Sur le ponton de Locmiquélic, Alain nous a trouvé une place et nous attend, le drapeau du Club Feeling hissé dans ses haubans. Alain a organisé en mai le Rassemblement Atlantique des Feelings. Très adroit et ingénieux, il a retapé son Feeling de 30 ans à la perfection. C’est avec beaucoup de bonheur et de curiosité que je le visite et prend l’apéro à bord d’Ariel. La soirée se poursuit autour d’un diner sur Boisbarbu. Alain a fait 4 heures de route pour nous accueillir et permettre cette très belle rencontre.Houat
Sous une pluie toujours battante, nous nous rendons en bateau au BSM, la base des sous-marins de Lorient, maintenant transformée en pole de préparation des voiliers de course au large. C’est avec émotion et passion que nous parcourons les pontons ou les plus grands coursiers sont stationnés et bichonnés par les équipes techniques. Que de prouesses techniques et de démesures ! En bottes et cirés dégoulinants, nous rentrons dans l’Espace Tabarly qui nous passionne par ses documents pédagogiques. Dans l’après-midi, nous mettons le cap vers le sud-est avec très peu de vent, sous la pluie, pour l’ile de Houat que nous atteignons à 22h30 en mouillant 30 mètres de chaine dans la grande anse est de Treach er Gourhed.

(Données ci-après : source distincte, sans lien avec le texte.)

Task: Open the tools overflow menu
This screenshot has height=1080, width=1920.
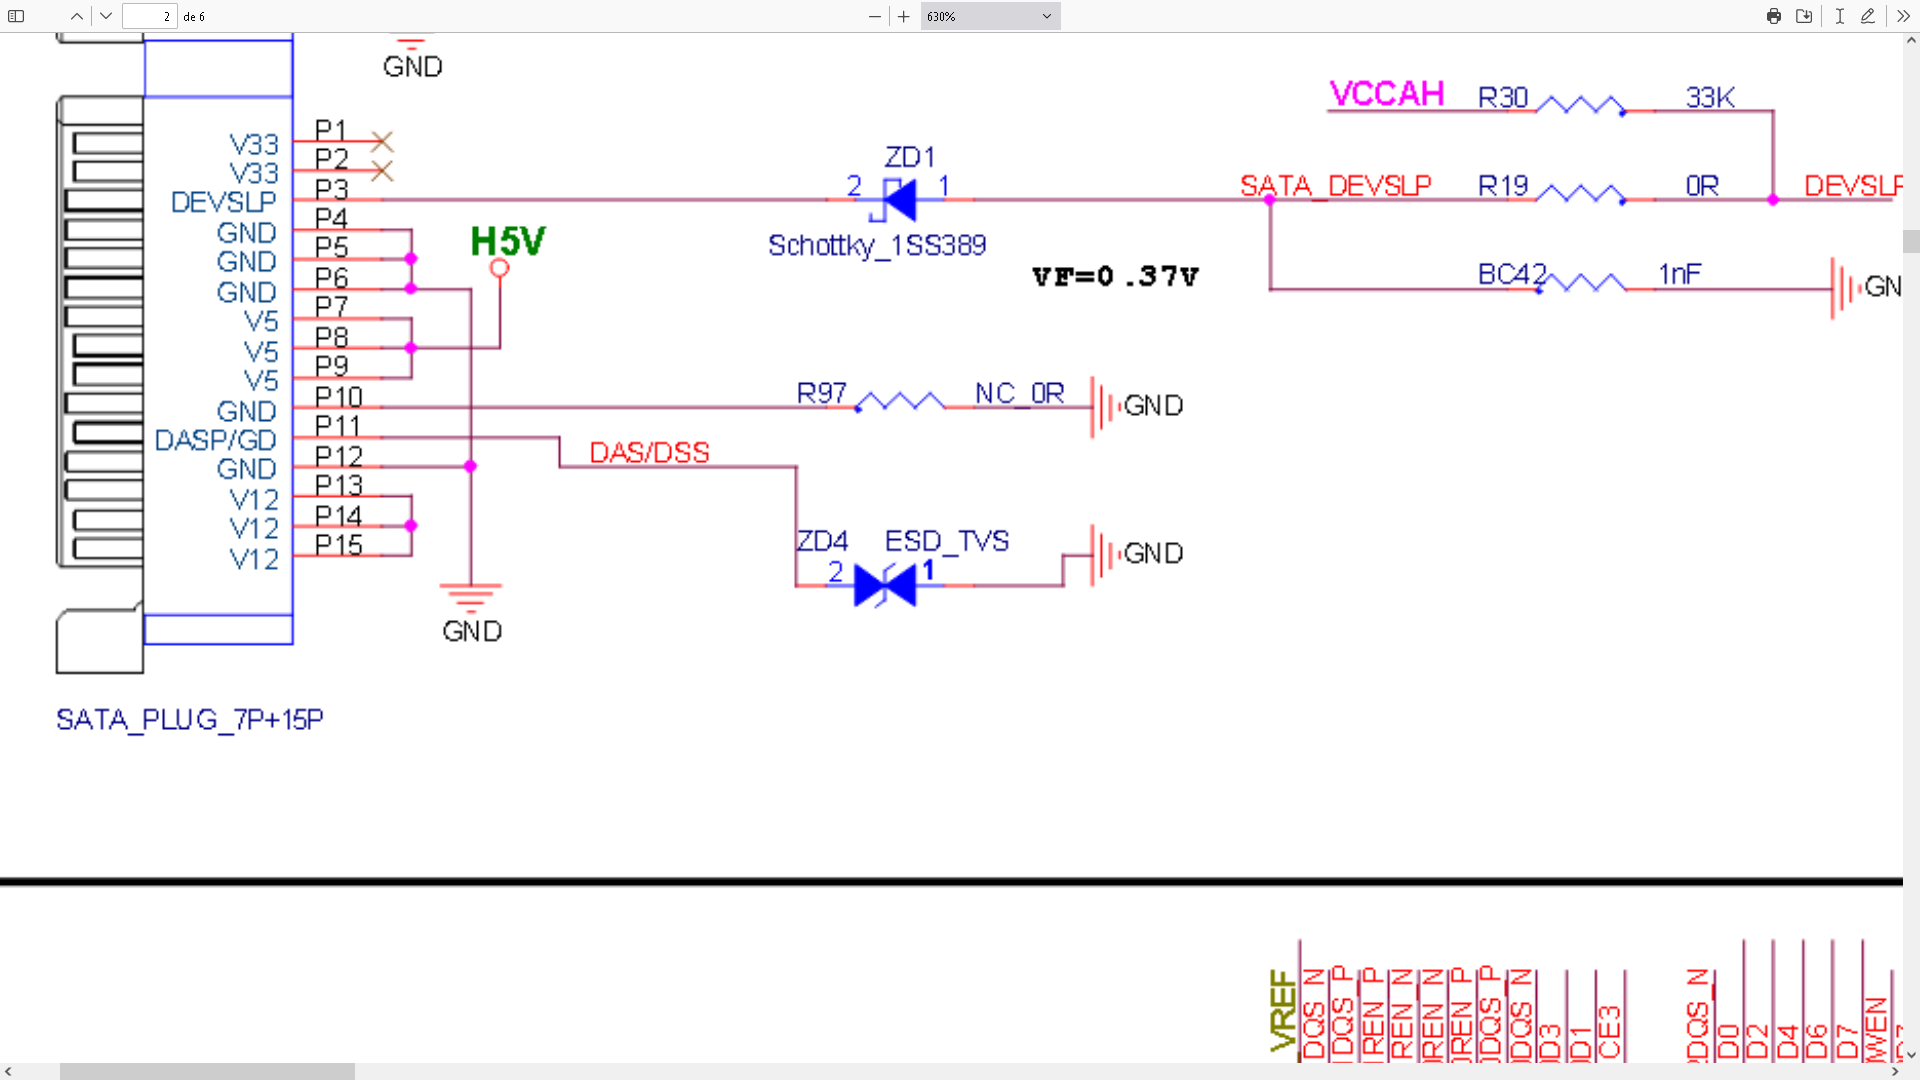Action: [x=1903, y=16]
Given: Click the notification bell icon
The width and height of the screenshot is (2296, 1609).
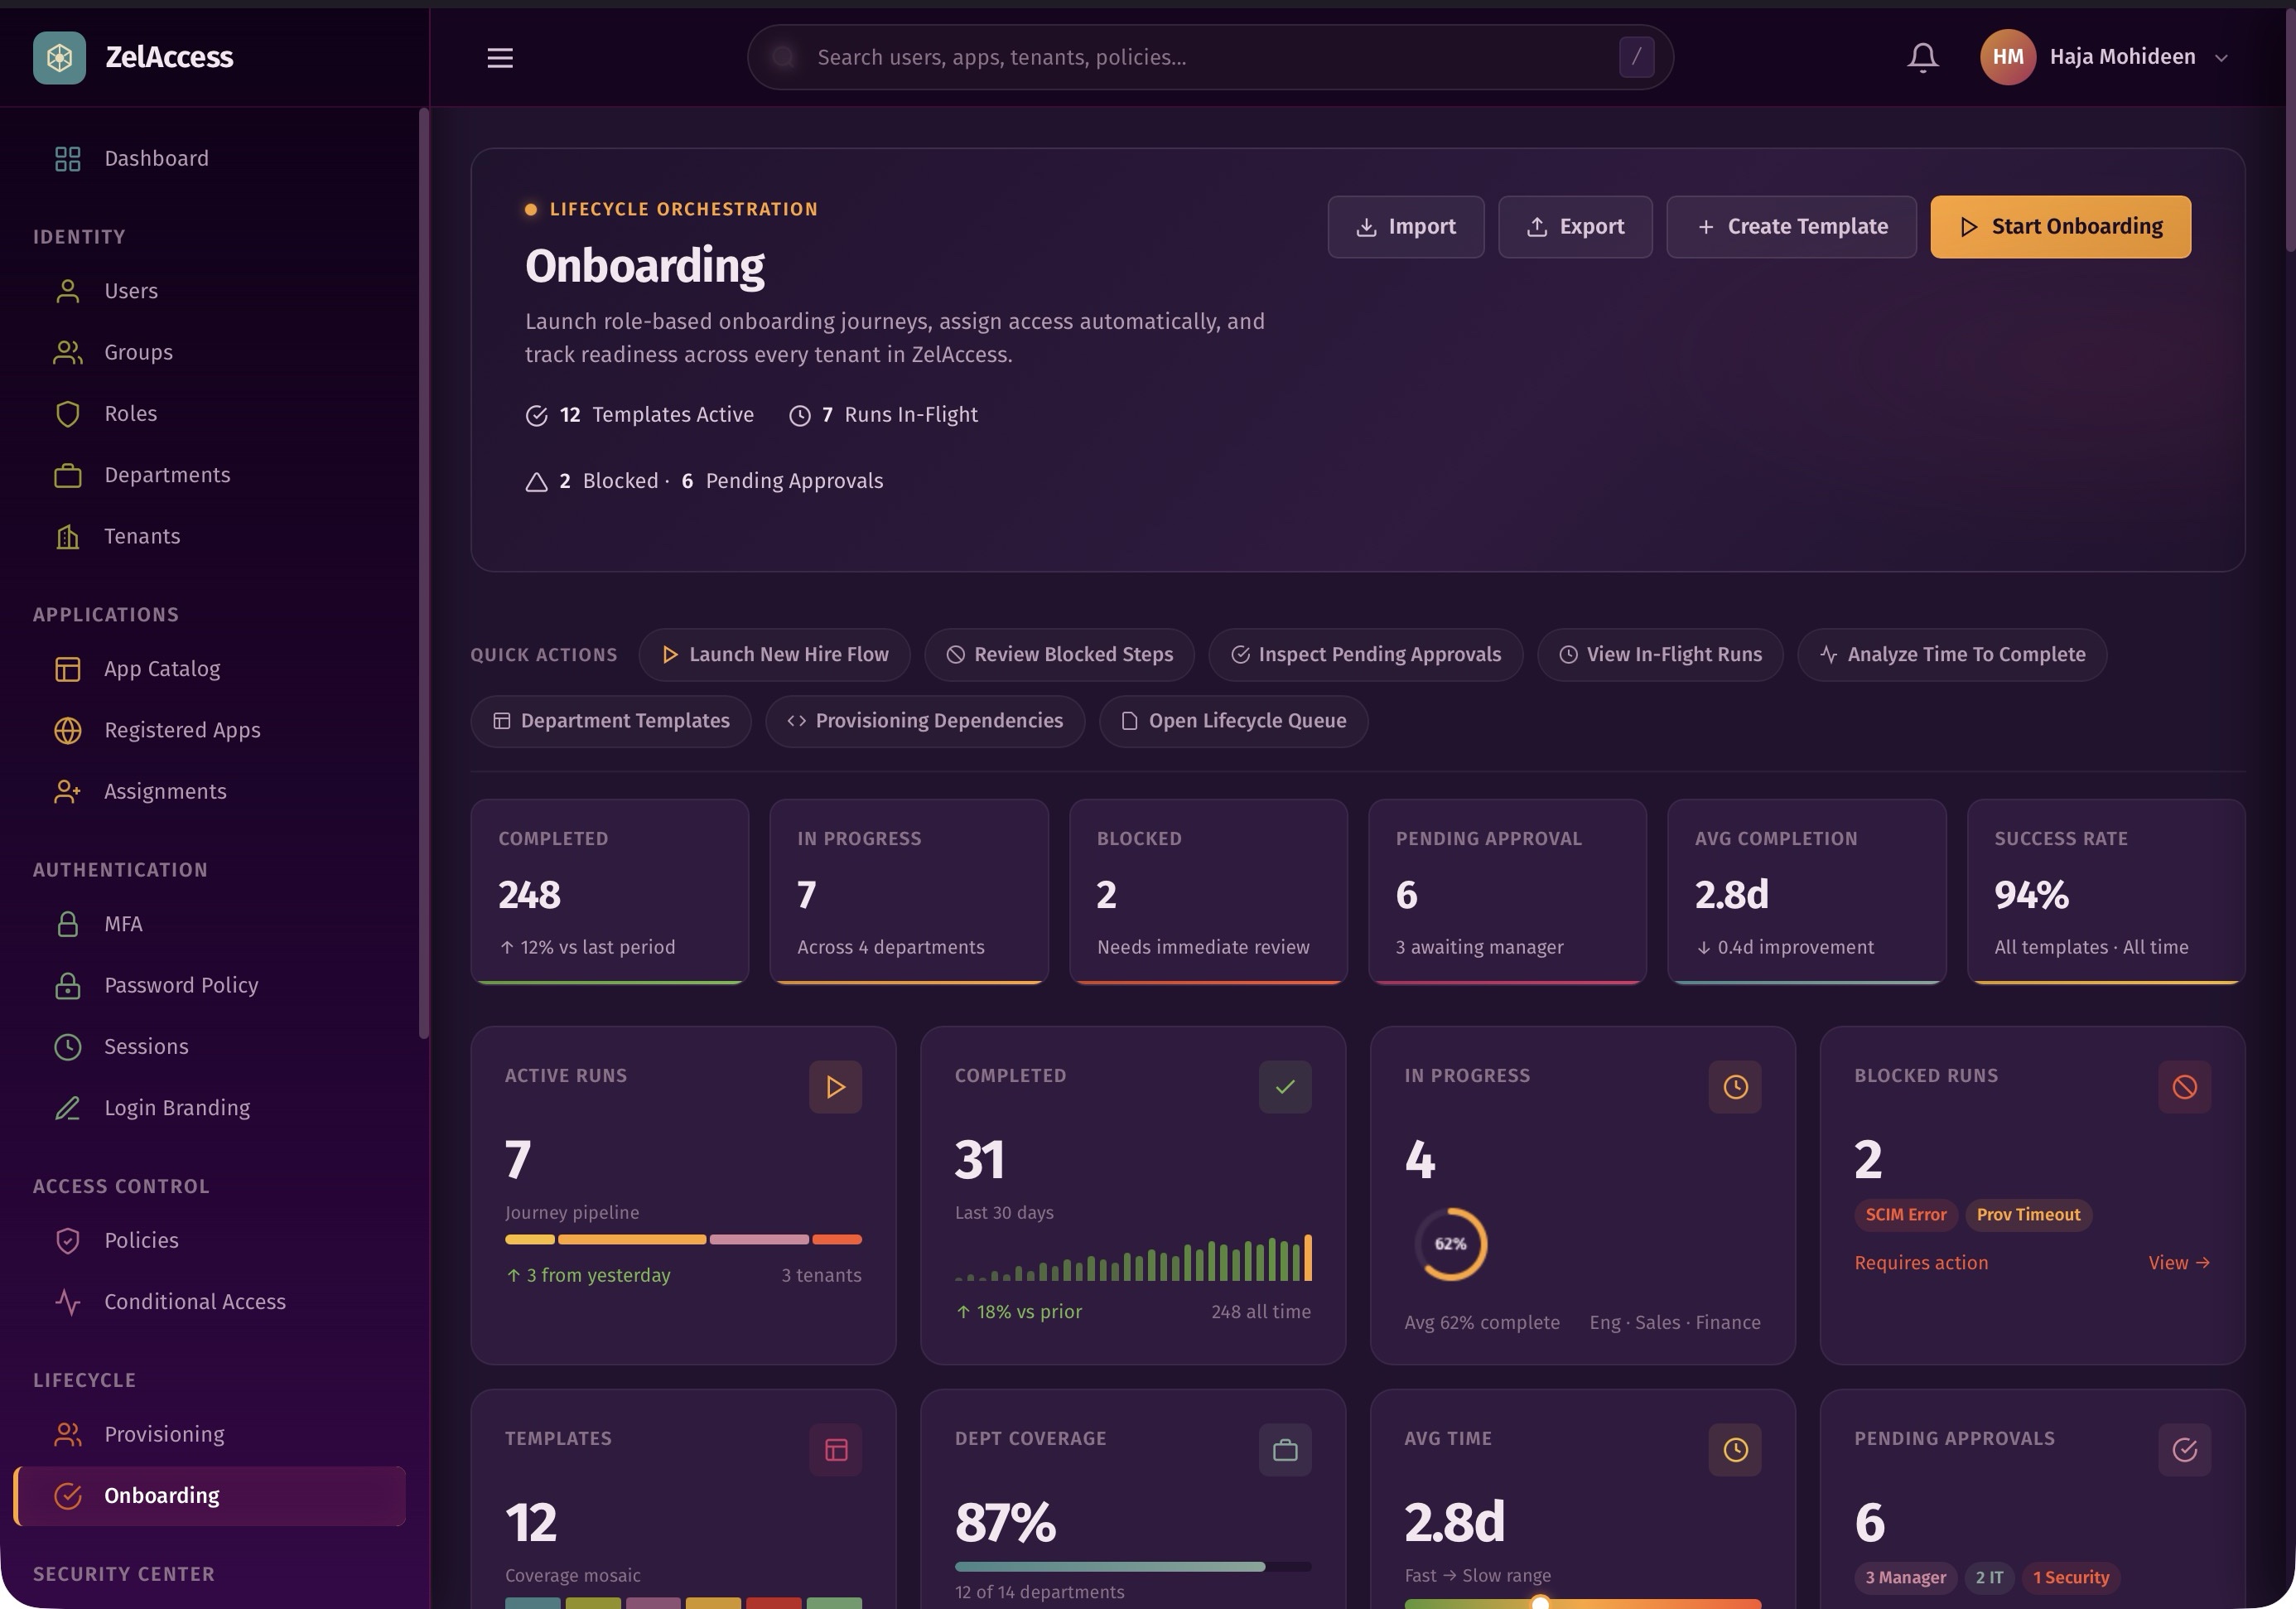Looking at the screenshot, I should pyautogui.click(x=1921, y=57).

Au réveil, je prends conscience du chemin parcouru depuis Hambourg, en mer du nord, Manche et Atlantique, aux bons moments et à ceux plus difficiles ou périlleux, à ces jours de pluie qui tentent de dissoudre dans ma mémoire les souvenirs fantastiques de l’archipel suédois. Relache bien méritée à faire le tour de lîle par le sentier côtier et à sécher l'intérieur de Boisbarbu avant sa dernière étape 2015 vers la Vilaine. L'île de Houat est depuis quelques années, mon sas de décompression avant de me replonger dans la vie grenobloise dont je redoute la pollution, le bruit et l'agressivité urbaine. La dernière nuit est grandiose, avec les lucioles de feux de mouillages qui s'agitent dans le ciel étoilé couronné par dame la lune plus pleine et rayonnante pour ce bouquet final.
![]()
Dernière étape au soleil, par une petite brise de nord-est que Boisbarbu remonte de face en tirant des bords pour rentrer dans la Vilaine avec le courant de flot. Pauvre Boisbarbu, déjà emputé de ses bras de spi, de son bout dehors, de son frein de bôme, puis de ses voiles que l'on amènent et plient à l'écluse d'Arzal. Il se déshabille presque entièrement en remontant la rivière pour amarrer à Foleux dans son plus simple apparat, dénudé, triste et fatigué. Nettoyé, séché et rangé, il est prêt pour sa sortie de l'eau, tiré par un tracteur, pour se reposer au sec tout l'hiver durant, sur ce petit terrain perdu le long de la Vilaine.